** Try it **
From the entries below, output the line with "Toyota с пробегом (50, 1682)" and each following line up to and including the line with "О бренде Toyota (46, 1981)", exactly as written.

** Data shown **
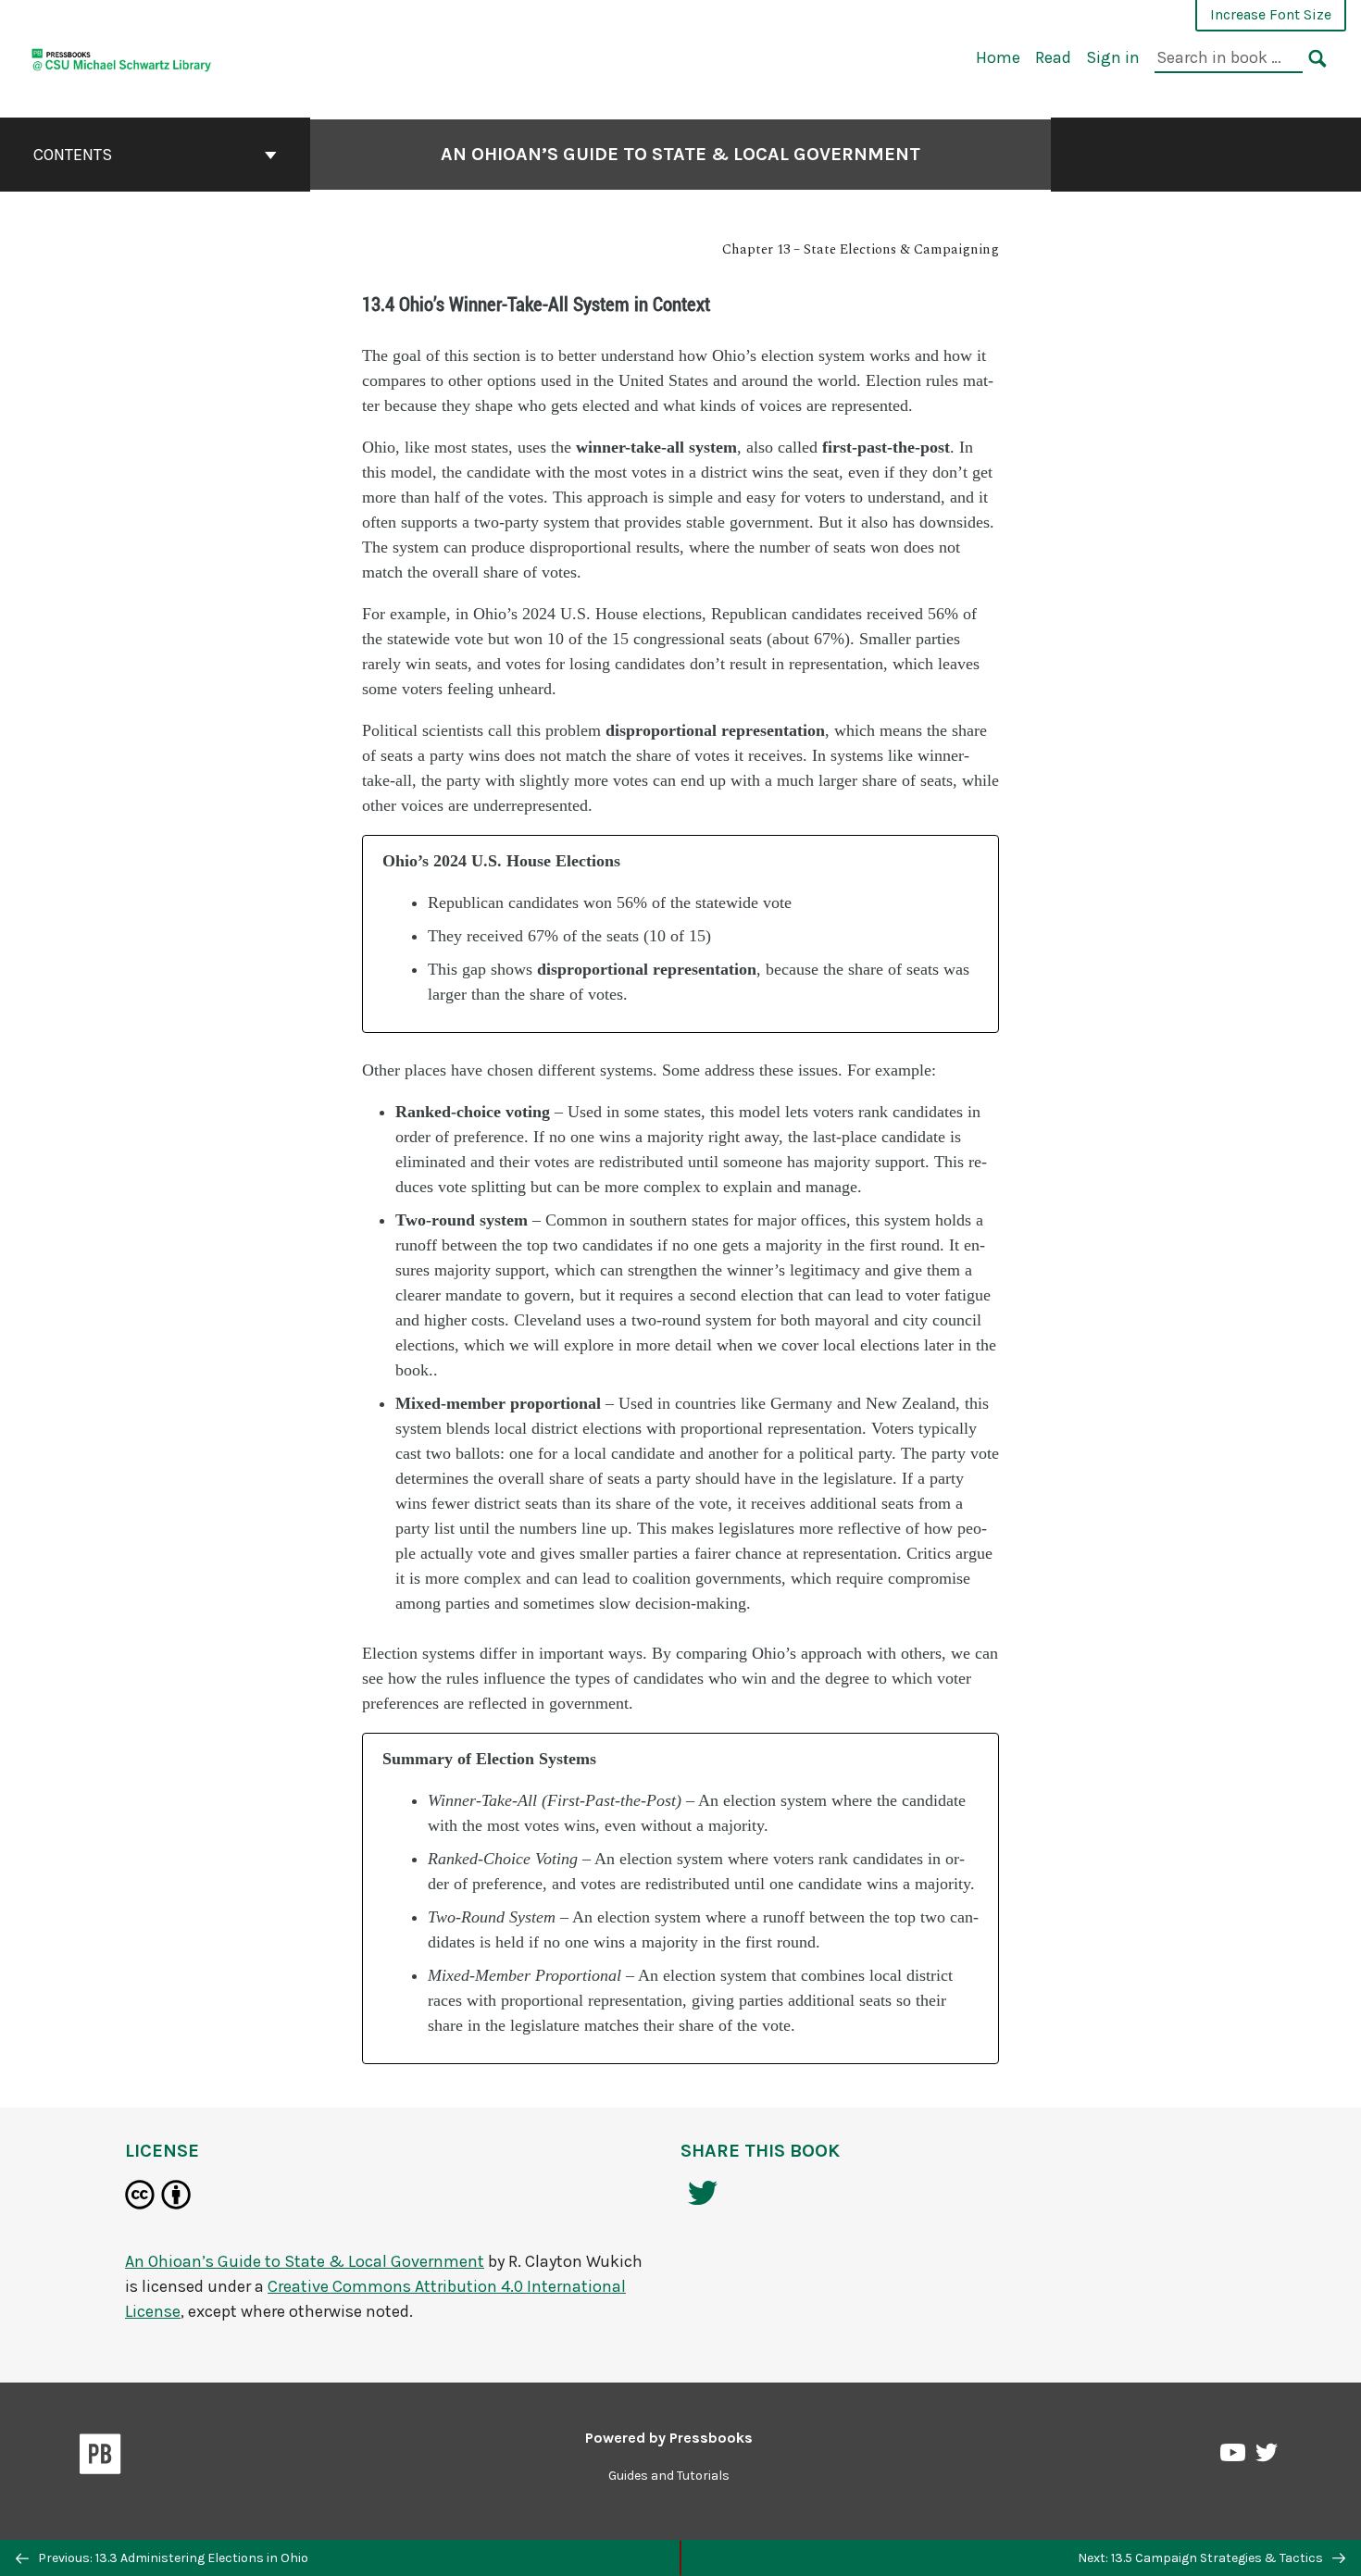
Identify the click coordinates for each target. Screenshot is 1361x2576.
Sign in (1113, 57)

* * *

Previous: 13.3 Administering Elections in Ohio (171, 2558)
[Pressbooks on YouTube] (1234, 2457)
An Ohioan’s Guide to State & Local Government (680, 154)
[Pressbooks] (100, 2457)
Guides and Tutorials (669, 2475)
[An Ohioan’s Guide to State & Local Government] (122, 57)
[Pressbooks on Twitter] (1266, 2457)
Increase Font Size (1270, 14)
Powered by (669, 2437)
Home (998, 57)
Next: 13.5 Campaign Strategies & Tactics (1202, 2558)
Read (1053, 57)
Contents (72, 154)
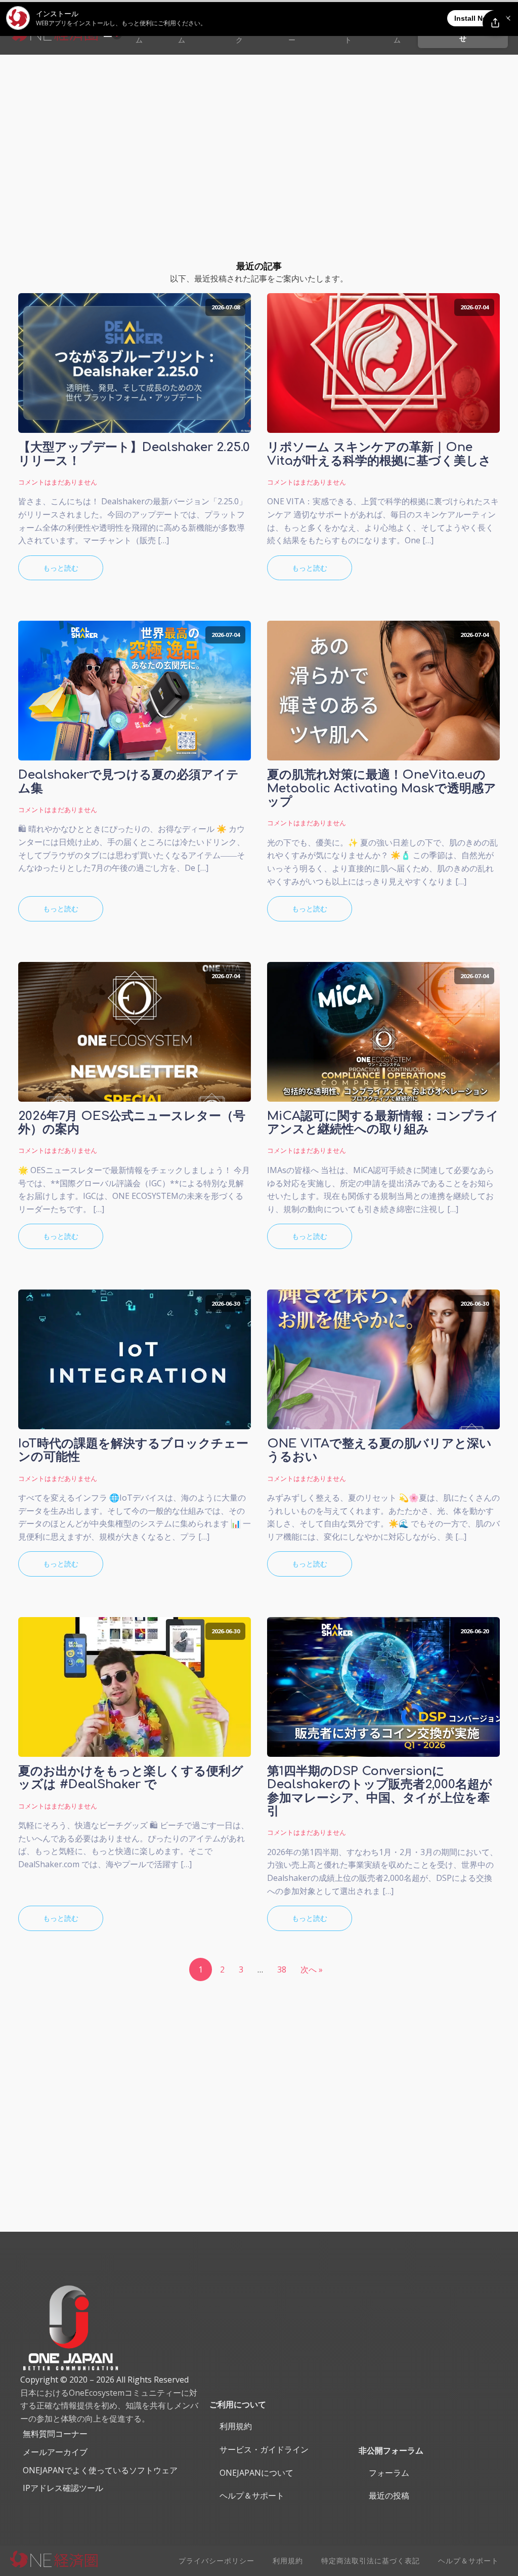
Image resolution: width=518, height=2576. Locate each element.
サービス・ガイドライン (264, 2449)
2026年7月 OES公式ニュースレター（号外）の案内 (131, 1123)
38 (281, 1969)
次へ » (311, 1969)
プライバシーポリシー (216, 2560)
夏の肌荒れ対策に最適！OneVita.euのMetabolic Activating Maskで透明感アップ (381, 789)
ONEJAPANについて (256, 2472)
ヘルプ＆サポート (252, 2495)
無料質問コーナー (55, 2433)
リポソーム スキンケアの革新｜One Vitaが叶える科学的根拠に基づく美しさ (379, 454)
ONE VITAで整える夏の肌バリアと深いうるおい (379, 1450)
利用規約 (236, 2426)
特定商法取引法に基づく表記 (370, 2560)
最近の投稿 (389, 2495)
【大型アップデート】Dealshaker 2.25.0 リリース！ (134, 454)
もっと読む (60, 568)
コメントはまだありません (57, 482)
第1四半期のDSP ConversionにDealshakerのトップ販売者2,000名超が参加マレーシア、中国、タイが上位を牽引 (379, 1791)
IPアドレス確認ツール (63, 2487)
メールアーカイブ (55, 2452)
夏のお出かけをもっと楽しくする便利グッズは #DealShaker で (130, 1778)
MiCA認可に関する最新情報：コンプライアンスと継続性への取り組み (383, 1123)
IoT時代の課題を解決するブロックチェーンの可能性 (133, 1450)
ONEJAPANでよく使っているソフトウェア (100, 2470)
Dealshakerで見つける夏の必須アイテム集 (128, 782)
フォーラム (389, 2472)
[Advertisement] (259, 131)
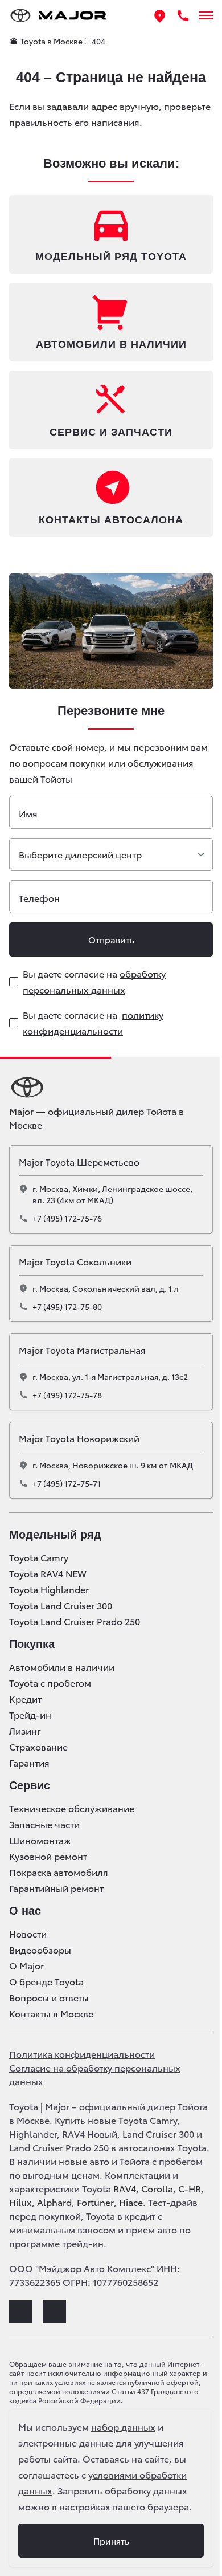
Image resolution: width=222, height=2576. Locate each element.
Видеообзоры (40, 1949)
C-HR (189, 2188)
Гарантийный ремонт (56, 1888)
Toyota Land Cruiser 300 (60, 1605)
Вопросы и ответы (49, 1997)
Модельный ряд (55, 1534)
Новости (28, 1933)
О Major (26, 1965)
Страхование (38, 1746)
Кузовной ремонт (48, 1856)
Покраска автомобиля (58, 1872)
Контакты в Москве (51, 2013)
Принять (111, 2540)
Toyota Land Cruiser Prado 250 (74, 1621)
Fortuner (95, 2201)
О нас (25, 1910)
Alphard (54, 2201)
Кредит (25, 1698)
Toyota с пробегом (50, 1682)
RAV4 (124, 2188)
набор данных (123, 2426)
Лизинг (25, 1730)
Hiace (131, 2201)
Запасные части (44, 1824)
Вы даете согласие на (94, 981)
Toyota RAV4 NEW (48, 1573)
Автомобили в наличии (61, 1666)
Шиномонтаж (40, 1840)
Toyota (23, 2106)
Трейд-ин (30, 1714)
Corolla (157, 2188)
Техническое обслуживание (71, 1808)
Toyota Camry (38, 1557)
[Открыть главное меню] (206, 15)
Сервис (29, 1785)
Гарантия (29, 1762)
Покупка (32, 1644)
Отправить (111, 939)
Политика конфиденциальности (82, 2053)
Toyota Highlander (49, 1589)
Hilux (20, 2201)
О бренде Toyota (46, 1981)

** Answer for this exercise **
Toyota с пробегом (50, 1682)
RAV4 (124, 2188)
набор данных (123, 2426)
Лизинг (25, 1730)
Hiace (131, 2201)
Запасные части (44, 1824)
Вы даете согласие на (94, 981)
Toyota RAV4 NEW (48, 1573)
Автомобили в наличии (61, 1666)
Шиномонтаж (40, 1840)
Toyota (23, 2106)
Трейд-ин (30, 1714)
Corolla (157, 2188)
Техническое обслуживание (71, 1808)
Toyota Camry (38, 1557)
[Открыть главное меню] (206, 15)
Сервис (29, 1785)
Гарантия (29, 1762)
Покупка (32, 1644)
Отправить (111, 939)
Политика конфиденциальности (82, 2053)
Toyota Highlander (49, 1589)
Hilux (20, 2201)
О бренде Toyota (46, 1981)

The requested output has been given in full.